Your task – Copy the stretch of data from the line containing "Where should I click to: Click the meals/canteen" through the line containing "[x=1480, y=48]", both included, and change nothing.

Recorded information –
########

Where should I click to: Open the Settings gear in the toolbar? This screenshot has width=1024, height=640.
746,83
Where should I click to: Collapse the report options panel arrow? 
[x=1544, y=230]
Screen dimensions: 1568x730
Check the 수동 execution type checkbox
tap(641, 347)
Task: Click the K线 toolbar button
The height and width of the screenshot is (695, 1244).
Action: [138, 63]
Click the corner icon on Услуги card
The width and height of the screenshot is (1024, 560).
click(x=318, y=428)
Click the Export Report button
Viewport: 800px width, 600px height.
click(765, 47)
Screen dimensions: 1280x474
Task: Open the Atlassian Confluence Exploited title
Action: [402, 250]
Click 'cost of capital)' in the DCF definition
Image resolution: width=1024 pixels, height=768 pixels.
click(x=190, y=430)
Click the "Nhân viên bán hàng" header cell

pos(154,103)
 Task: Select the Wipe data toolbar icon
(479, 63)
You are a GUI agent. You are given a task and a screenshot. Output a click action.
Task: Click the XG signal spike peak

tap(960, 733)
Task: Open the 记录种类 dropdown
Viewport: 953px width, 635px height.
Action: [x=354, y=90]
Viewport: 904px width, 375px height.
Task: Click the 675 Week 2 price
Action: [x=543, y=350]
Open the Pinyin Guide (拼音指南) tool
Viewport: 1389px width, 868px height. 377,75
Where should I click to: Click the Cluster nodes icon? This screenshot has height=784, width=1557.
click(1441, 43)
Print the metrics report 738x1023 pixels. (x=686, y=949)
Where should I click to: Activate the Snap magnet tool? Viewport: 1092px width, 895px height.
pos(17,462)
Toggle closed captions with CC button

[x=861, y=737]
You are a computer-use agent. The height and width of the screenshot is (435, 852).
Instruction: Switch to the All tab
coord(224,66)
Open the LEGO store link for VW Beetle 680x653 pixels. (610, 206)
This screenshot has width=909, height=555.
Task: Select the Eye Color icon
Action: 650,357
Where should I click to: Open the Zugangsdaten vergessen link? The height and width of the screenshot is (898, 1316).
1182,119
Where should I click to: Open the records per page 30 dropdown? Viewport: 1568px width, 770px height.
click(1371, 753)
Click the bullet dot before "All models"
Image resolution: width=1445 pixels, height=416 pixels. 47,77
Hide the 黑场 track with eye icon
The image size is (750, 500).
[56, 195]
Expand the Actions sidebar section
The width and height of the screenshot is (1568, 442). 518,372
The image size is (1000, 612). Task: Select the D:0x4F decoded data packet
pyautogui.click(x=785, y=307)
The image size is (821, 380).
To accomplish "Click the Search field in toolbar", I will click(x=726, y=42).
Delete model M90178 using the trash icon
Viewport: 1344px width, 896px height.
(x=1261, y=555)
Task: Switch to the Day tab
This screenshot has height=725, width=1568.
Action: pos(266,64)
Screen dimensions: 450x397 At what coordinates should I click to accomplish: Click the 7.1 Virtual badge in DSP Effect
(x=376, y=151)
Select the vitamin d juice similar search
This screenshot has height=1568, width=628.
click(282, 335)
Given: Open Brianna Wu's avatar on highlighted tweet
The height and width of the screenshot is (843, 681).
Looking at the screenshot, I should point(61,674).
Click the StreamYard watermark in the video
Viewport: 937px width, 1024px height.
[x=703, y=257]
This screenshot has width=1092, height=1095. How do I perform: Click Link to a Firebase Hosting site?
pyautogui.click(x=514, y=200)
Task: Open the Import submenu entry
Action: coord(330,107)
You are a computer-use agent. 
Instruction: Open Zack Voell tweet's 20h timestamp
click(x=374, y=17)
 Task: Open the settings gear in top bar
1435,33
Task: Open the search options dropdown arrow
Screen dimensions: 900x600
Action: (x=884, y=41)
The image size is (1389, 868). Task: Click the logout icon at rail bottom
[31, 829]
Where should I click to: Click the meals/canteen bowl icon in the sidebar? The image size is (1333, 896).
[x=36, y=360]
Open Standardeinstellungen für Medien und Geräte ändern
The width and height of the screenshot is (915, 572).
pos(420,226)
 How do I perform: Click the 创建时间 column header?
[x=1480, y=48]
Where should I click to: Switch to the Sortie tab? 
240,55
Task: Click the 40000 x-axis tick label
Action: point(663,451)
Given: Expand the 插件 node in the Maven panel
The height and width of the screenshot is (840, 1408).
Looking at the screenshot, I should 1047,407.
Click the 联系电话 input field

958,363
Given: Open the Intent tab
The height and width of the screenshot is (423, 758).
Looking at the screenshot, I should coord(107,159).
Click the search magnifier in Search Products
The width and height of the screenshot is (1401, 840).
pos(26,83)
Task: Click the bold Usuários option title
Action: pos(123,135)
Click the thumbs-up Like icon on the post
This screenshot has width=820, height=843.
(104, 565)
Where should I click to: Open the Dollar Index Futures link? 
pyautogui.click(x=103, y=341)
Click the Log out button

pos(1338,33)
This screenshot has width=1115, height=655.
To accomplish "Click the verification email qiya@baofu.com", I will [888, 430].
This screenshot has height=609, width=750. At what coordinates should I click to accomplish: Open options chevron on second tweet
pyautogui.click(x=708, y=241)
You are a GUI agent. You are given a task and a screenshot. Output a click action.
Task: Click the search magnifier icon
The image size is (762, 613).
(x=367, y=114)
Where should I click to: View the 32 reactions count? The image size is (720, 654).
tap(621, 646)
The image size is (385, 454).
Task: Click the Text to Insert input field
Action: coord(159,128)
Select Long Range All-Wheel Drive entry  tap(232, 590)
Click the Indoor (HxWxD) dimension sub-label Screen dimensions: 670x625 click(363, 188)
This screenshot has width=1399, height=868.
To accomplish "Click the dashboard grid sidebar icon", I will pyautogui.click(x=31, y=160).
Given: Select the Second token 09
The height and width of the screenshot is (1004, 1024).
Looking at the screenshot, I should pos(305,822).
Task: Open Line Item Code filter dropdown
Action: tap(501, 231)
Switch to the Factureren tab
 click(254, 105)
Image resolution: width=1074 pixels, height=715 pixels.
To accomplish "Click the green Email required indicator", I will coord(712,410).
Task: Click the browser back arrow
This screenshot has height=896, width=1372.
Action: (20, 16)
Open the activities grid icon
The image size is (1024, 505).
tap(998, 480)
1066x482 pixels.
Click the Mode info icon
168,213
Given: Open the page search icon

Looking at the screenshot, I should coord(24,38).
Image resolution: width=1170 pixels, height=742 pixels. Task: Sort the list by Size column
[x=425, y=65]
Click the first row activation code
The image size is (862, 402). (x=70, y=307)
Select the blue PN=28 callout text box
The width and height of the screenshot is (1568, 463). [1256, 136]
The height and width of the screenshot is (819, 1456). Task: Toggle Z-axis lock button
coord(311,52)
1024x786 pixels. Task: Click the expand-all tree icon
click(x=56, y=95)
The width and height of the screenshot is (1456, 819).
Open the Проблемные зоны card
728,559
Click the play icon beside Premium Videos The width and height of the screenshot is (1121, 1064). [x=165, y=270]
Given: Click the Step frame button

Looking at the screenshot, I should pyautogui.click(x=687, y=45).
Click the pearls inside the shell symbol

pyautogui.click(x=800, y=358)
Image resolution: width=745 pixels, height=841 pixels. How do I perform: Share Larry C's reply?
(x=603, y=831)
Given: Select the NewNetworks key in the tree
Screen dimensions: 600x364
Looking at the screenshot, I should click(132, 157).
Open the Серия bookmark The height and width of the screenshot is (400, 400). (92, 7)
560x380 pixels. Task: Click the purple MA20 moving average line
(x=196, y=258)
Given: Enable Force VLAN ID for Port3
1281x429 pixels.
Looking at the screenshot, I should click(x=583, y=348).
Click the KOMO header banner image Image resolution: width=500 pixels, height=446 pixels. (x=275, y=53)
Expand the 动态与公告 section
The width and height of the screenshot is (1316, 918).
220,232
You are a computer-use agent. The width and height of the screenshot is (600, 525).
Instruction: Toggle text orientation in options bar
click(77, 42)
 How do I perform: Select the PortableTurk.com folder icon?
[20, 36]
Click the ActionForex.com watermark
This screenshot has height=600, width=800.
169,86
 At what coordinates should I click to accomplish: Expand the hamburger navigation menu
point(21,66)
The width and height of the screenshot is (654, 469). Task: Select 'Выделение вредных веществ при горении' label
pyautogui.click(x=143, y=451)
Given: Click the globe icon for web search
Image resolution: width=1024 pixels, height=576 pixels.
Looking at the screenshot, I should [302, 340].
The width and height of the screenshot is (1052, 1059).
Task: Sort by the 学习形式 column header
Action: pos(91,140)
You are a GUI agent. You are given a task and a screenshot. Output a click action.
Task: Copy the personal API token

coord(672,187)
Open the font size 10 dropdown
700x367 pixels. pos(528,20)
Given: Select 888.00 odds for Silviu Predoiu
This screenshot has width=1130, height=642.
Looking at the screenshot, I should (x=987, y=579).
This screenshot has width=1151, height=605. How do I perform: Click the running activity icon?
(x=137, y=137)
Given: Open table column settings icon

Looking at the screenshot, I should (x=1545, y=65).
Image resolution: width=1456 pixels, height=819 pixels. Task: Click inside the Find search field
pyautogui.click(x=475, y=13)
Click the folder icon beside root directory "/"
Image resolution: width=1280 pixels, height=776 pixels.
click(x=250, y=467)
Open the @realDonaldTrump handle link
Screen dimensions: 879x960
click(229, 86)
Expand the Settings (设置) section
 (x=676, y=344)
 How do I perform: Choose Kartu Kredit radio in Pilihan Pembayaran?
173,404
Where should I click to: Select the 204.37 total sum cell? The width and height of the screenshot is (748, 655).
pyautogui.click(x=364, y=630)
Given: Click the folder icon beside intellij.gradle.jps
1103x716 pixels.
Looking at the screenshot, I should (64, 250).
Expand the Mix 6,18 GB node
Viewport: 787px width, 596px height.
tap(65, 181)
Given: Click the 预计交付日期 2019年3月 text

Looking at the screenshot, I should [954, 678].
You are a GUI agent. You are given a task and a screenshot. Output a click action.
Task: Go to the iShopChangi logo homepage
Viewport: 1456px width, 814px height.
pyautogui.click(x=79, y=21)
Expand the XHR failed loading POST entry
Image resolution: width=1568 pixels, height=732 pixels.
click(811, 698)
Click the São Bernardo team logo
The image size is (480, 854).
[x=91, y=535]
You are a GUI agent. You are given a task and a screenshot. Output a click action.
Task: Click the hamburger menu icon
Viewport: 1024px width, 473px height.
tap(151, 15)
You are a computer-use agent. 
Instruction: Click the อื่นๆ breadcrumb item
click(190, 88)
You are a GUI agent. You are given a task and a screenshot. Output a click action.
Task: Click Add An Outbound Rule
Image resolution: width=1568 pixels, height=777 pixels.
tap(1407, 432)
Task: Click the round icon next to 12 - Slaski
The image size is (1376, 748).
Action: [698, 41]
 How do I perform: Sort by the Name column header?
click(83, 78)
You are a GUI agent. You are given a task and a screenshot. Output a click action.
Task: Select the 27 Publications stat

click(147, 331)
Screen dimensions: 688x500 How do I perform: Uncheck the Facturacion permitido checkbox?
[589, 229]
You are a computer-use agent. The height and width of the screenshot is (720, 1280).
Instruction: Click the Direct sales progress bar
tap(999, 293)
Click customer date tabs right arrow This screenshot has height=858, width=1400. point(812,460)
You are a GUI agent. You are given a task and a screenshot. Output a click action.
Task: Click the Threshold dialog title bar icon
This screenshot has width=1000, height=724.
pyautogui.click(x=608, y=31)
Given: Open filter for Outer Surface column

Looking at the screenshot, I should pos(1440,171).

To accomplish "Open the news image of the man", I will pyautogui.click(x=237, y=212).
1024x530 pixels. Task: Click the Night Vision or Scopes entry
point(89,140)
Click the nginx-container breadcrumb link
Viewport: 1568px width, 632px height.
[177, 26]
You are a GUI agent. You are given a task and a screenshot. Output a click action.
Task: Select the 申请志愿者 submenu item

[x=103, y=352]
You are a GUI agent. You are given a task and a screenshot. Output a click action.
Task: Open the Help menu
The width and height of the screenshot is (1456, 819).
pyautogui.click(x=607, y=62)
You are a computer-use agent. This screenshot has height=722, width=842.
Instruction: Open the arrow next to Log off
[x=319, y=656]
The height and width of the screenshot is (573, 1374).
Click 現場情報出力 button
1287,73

########

Worked solution –
Where should I click to: Click the meals/canteen bowl icon in the sidebar? The image size is (1333, 896).
[x=36, y=360]
Open Standardeinstellungen für Medien und Geräte ändern
The width and height of the screenshot is (915, 572).
pos(420,226)
 How do I perform: Click the 创建时间 column header?
[x=1480, y=48]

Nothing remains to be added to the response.